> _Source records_
────────────────────

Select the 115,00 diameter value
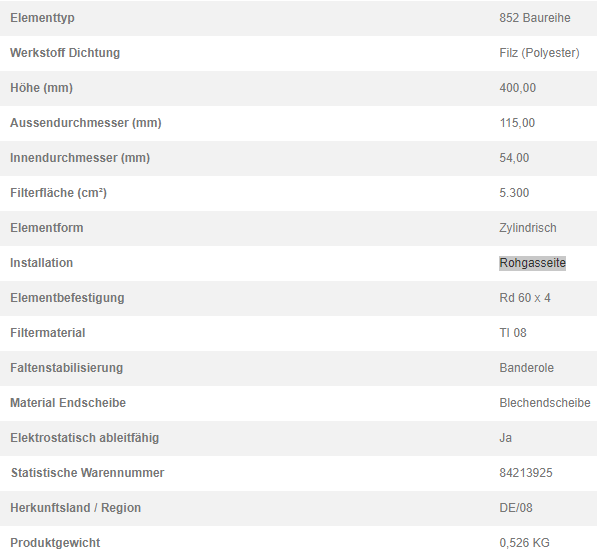 [x=517, y=123]
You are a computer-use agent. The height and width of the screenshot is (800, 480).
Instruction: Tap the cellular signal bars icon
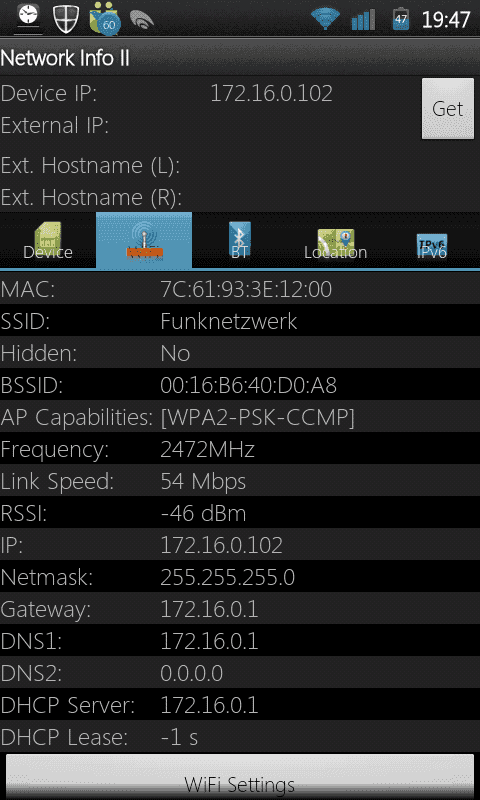pos(363,20)

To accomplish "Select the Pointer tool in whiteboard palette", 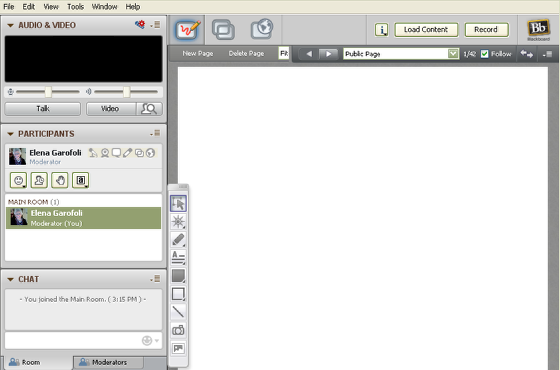I will [178, 203].
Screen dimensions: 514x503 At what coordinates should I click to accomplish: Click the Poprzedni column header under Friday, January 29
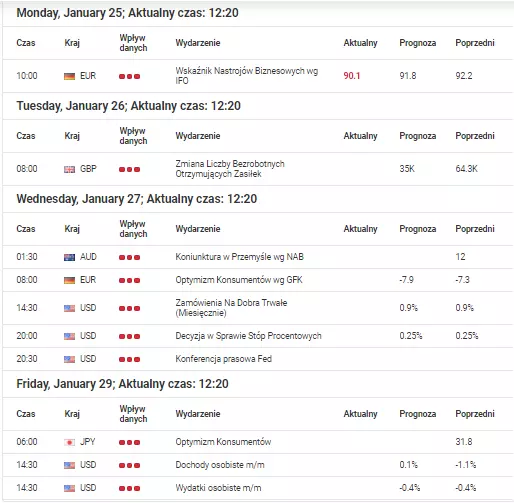click(x=475, y=414)
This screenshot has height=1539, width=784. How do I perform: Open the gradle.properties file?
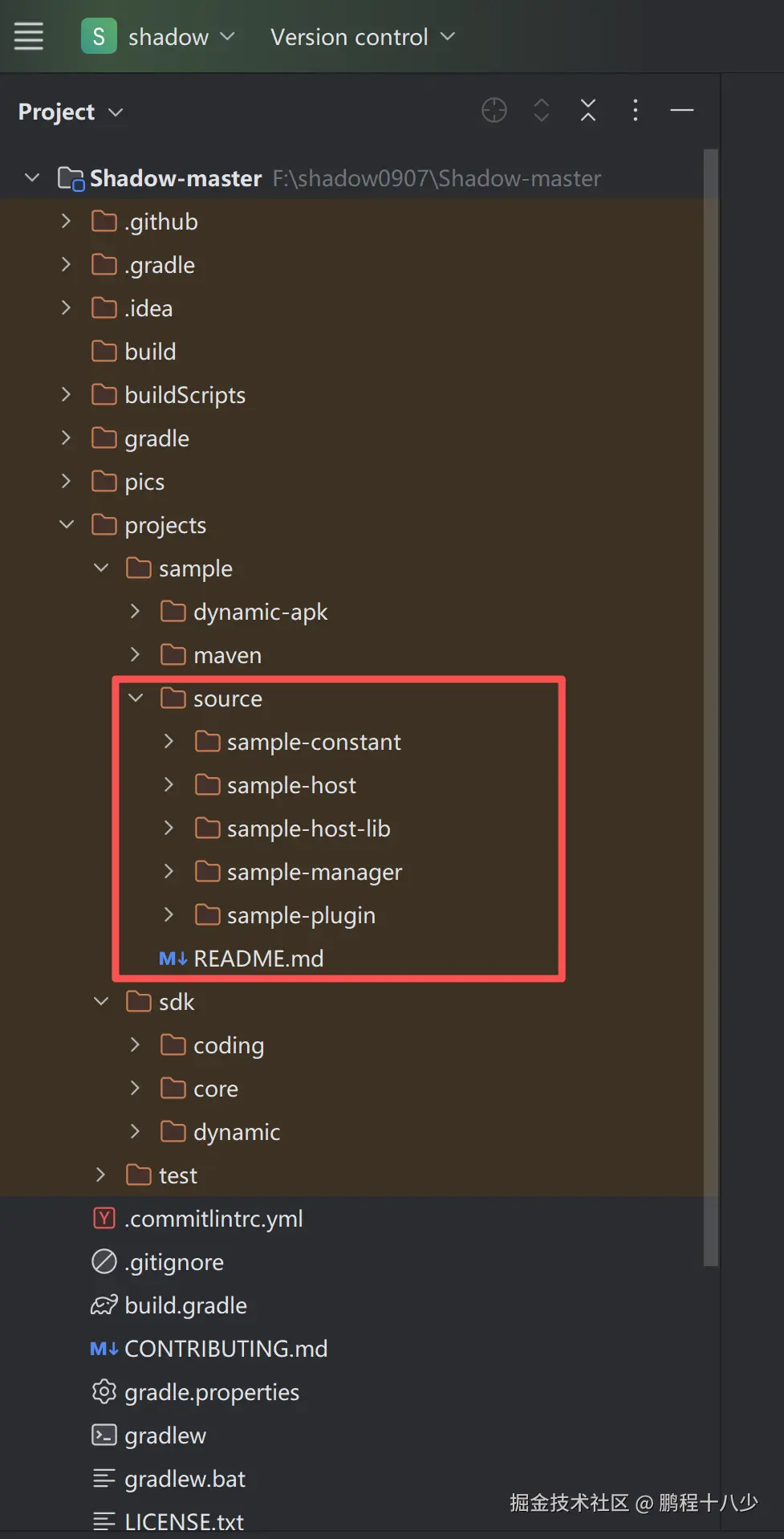pos(212,1392)
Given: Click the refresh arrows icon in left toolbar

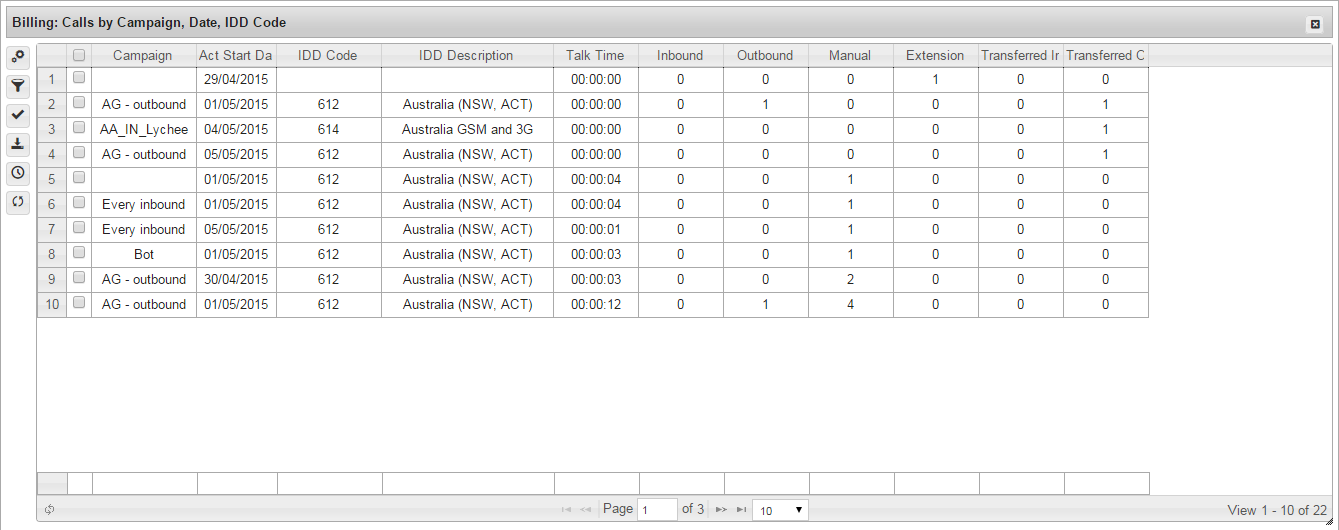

────────────────────

> _TASK GOAL_
Needed here is only the span from the line with "This screenshot has" through the last line of the entries, copied exactly with both ends and without pictures.

> _EXERCISE RESPONSE_
This screenshot has height=1539, width=784. How do I perform: Open the gradle.properties file?
pos(212,1392)
Given: Click the refresh arrows icon in left toolbar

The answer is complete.